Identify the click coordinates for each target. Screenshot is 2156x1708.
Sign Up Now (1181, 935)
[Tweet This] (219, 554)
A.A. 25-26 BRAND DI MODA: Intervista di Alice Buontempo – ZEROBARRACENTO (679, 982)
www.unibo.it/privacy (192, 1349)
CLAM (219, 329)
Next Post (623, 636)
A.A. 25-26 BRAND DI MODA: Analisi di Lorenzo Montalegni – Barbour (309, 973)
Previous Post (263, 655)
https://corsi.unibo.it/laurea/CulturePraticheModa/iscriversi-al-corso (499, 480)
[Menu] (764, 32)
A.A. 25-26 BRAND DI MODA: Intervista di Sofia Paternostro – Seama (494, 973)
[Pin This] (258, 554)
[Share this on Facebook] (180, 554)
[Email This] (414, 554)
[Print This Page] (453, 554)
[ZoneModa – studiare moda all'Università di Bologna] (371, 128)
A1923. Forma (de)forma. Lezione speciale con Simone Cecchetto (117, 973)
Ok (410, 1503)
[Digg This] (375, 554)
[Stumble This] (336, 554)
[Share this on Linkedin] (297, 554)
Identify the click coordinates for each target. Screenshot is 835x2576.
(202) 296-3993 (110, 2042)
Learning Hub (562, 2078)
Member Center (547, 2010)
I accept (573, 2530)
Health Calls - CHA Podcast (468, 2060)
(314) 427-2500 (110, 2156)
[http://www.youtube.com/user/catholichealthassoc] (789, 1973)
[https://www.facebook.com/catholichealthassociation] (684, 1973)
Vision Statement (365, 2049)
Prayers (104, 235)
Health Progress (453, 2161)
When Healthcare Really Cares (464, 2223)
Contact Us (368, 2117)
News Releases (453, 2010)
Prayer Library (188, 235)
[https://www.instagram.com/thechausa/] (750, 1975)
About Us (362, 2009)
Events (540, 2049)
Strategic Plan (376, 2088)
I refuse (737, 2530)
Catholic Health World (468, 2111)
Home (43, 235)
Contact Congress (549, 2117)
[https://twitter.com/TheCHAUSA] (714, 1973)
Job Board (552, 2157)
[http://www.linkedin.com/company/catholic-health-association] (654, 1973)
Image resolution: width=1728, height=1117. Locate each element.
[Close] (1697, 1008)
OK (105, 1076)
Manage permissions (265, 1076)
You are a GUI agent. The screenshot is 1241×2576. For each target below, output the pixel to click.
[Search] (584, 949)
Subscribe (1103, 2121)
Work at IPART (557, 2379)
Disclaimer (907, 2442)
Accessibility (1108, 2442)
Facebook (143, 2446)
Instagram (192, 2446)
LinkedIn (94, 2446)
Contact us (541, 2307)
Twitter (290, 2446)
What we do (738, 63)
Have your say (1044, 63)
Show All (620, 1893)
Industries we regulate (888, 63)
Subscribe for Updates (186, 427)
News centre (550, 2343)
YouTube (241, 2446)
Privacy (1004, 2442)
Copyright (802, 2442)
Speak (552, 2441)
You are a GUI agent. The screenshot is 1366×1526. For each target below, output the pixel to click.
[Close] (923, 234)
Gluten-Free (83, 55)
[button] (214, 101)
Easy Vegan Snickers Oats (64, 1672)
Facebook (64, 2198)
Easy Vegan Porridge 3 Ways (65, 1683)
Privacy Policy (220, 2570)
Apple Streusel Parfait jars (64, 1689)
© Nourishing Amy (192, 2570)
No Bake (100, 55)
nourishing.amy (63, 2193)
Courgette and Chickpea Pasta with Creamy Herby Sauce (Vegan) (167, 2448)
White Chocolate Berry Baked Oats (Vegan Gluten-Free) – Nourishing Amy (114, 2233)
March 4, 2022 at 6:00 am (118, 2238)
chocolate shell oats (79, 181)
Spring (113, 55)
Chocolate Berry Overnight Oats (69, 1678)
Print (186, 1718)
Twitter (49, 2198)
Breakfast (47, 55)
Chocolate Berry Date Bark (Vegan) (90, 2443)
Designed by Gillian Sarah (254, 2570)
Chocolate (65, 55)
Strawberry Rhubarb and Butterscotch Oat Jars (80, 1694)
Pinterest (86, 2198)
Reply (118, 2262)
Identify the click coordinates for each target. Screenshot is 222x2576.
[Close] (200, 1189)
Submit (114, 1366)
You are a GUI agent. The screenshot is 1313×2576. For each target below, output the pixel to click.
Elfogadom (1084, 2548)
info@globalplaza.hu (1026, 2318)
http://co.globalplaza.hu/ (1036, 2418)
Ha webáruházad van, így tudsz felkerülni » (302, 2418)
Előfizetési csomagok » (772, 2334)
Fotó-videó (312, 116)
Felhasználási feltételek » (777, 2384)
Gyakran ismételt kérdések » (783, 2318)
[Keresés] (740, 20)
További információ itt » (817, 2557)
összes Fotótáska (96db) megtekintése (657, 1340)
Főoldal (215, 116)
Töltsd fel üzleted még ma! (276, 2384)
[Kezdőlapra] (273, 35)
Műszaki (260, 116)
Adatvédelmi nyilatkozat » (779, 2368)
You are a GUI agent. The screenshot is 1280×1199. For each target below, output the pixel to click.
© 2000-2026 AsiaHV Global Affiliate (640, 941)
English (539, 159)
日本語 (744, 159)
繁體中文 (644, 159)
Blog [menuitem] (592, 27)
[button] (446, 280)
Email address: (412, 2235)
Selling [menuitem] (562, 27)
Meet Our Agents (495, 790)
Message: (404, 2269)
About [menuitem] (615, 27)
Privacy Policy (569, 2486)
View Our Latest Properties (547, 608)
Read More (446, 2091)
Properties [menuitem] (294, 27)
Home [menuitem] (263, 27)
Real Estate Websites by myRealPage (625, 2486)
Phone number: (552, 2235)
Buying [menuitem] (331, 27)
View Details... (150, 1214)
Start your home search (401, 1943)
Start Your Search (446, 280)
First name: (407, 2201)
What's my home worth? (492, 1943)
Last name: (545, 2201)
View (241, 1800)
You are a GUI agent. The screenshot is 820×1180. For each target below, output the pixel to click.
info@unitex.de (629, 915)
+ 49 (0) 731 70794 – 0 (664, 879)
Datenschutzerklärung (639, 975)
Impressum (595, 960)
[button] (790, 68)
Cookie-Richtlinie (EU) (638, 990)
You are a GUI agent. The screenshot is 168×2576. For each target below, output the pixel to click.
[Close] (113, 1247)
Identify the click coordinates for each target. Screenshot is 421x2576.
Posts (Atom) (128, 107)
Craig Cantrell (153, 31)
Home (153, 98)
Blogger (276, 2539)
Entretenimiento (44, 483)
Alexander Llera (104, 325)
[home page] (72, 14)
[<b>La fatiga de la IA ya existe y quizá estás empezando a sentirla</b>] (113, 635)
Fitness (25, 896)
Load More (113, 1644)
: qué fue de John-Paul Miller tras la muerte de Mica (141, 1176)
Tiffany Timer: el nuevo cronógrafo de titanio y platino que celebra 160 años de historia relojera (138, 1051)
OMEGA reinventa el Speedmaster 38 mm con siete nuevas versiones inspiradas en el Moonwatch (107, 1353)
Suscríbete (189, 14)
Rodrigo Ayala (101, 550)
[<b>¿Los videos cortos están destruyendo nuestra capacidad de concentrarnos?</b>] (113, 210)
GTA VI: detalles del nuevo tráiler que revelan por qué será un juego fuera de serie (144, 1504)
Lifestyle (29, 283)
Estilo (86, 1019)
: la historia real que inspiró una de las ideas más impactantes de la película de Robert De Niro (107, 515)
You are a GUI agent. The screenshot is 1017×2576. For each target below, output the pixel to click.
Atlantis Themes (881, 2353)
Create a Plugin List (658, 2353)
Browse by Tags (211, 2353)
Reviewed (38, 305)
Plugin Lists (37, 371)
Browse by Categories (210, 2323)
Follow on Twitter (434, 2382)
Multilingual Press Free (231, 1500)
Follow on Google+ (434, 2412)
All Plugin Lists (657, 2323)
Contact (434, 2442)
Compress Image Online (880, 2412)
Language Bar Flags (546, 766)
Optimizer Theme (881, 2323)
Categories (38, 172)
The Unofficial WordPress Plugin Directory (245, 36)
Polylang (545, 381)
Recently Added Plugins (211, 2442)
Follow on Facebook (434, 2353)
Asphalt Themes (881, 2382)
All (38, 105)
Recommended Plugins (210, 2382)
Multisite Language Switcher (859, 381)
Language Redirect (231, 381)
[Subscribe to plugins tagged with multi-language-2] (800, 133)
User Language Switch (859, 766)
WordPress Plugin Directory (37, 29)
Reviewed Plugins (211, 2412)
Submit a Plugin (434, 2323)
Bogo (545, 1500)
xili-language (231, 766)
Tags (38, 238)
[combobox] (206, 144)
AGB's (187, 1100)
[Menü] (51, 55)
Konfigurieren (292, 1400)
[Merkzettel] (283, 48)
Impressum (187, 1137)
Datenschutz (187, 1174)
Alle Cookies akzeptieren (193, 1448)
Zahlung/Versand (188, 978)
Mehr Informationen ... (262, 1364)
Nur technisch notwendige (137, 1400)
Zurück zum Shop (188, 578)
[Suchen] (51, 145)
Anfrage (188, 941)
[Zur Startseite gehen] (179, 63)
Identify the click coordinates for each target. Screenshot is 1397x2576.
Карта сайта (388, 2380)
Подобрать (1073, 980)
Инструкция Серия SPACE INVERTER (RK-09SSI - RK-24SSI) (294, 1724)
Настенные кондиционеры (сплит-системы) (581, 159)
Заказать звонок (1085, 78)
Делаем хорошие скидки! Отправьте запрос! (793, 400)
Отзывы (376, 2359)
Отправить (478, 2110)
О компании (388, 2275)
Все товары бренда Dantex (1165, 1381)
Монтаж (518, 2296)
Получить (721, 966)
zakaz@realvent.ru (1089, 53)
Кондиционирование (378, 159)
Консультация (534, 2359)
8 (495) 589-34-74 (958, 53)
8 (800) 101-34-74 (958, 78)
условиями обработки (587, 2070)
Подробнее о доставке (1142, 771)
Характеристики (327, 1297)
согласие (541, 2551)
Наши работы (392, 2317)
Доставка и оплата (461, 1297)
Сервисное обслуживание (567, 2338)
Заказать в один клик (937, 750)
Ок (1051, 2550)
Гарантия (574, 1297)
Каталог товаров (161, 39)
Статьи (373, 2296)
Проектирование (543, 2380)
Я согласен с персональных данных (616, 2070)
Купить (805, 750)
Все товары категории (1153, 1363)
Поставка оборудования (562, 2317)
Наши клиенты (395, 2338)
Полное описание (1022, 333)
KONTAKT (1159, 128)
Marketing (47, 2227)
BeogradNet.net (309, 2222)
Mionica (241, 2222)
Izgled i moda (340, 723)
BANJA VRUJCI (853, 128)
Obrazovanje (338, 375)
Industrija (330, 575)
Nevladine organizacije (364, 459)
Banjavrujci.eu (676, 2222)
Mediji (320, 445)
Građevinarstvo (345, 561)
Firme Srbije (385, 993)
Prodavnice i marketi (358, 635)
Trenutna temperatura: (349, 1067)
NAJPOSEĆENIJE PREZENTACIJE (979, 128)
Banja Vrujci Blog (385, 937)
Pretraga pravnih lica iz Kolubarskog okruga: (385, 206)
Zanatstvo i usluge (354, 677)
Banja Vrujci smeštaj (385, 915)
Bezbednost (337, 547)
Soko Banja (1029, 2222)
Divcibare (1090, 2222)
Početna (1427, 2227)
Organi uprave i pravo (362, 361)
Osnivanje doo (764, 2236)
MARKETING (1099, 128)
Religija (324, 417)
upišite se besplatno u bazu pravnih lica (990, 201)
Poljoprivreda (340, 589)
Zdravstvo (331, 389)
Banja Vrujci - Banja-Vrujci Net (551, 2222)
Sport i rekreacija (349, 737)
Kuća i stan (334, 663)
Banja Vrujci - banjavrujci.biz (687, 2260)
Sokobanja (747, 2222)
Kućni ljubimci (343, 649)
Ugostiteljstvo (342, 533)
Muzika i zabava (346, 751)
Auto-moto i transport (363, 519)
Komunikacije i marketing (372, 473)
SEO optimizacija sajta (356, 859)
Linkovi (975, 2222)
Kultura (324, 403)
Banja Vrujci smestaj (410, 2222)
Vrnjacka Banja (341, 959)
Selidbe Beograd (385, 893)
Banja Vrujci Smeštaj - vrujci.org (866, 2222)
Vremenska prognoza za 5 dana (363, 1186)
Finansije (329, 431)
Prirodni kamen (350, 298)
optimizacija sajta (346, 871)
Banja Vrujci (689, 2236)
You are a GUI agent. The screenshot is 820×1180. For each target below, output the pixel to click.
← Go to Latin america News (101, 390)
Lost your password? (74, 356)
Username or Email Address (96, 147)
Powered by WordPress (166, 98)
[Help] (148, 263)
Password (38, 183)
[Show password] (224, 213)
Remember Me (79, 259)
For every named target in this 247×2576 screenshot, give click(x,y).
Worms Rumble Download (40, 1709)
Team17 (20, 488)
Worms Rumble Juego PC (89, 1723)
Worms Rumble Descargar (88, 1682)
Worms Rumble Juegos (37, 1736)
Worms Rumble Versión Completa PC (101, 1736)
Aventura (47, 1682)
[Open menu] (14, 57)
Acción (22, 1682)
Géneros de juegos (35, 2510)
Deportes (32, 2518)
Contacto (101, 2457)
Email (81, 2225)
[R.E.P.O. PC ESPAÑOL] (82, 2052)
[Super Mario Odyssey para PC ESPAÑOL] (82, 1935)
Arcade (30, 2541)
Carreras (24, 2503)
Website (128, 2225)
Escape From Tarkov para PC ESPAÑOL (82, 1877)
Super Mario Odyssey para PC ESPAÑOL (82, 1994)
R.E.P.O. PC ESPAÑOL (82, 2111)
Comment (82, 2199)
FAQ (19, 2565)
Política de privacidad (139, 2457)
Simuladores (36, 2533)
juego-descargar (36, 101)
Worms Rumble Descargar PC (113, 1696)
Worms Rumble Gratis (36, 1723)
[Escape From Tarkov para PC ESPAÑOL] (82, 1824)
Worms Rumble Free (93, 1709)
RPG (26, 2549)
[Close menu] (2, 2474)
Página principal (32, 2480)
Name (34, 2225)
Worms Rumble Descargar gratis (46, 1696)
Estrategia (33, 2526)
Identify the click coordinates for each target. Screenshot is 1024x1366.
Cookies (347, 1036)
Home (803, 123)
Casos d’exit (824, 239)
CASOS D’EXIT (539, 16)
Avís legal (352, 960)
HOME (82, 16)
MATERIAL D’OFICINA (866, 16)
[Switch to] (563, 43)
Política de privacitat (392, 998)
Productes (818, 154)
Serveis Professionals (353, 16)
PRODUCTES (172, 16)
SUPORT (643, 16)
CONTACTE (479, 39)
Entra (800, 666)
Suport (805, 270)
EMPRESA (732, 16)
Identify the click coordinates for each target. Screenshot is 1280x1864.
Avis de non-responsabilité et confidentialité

....

**Problem details**
In the entries above, please find the line with "Banja Vrujci Smeštaj - vrujci.org (866, 2222)" and the line with "[Switch to] (563, 43)", then write out exactly those two lines and every line between them, and nothing more.

**Exercise output**
Banja Vrujci Smeštaj - vrujci.org (866, 2222)
Vremenska prognoza za 5 dana (363, 1186)
Finansije (329, 431)
Prirodni kamen (350, 298)
optimizacija sajta (346, 871)
Banja Vrujci (689, 2236)
You are a GUI agent. The screenshot is 820×1180. For each target below, output the pixel to click.
← Go to Latin america News (101, 390)
Lost your password? (74, 356)
Username or Email Address (96, 147)
Powered by WordPress (166, 98)
[Help] (148, 263)
Password (38, 183)
[Show password] (224, 213)
Remember Me (79, 259)
For every named target in this 247×2576 screenshot, give click(x,y).
Worms Rumble Download (40, 1709)
Team17 (20, 488)
Worms Rumble Juego PC (89, 1723)
Worms Rumble Descargar (88, 1682)
Worms Rumble Juegos (37, 1736)
Worms Rumble Versión Completa PC (101, 1736)
Aventura (47, 1682)
[Open menu] (14, 57)
Acción (22, 1682)
Géneros de juegos (35, 2510)
Deportes (32, 2518)
Contacto (101, 2457)
Email (81, 2225)
[R.E.P.O. PC ESPAÑOL] (82, 2052)
[Super Mario Odyssey para PC ESPAÑOL] (82, 1935)
Arcade (30, 2541)
Carreras (24, 2503)
Website (128, 2225)
Escape From Tarkov para PC ESPAÑOL (82, 1877)
Super Mario Odyssey para PC ESPAÑOL (82, 1994)
R.E.P.O. PC ESPAÑOL (82, 2111)
Comment (82, 2199)
FAQ (19, 2565)
Política de privacidad (139, 2457)
Simuladores (36, 2533)
juego-descargar (36, 101)
Worms Rumble Descargar PC (113, 1696)
Worms Rumble Gratis (36, 1723)
[Escape From Tarkov para PC ESPAÑOL] (82, 1824)
Worms Rumble Free (93, 1709)
RPG (26, 2549)
[Close menu] (2, 2474)
Página principal (32, 2480)
Name (34, 2225)
Worms Rumble Descargar gratis (46, 1696)
Estrategia (33, 2526)
Identify the click coordinates for each target. Screenshot is 1024x1366.
Cookies (347, 1036)
Home (803, 123)
Casos d’exit (824, 239)
CASOS D’EXIT (539, 16)
Avís legal (352, 960)
HOME (82, 16)
MATERIAL D’OFICINA (866, 16)
[Switch to] (563, 43)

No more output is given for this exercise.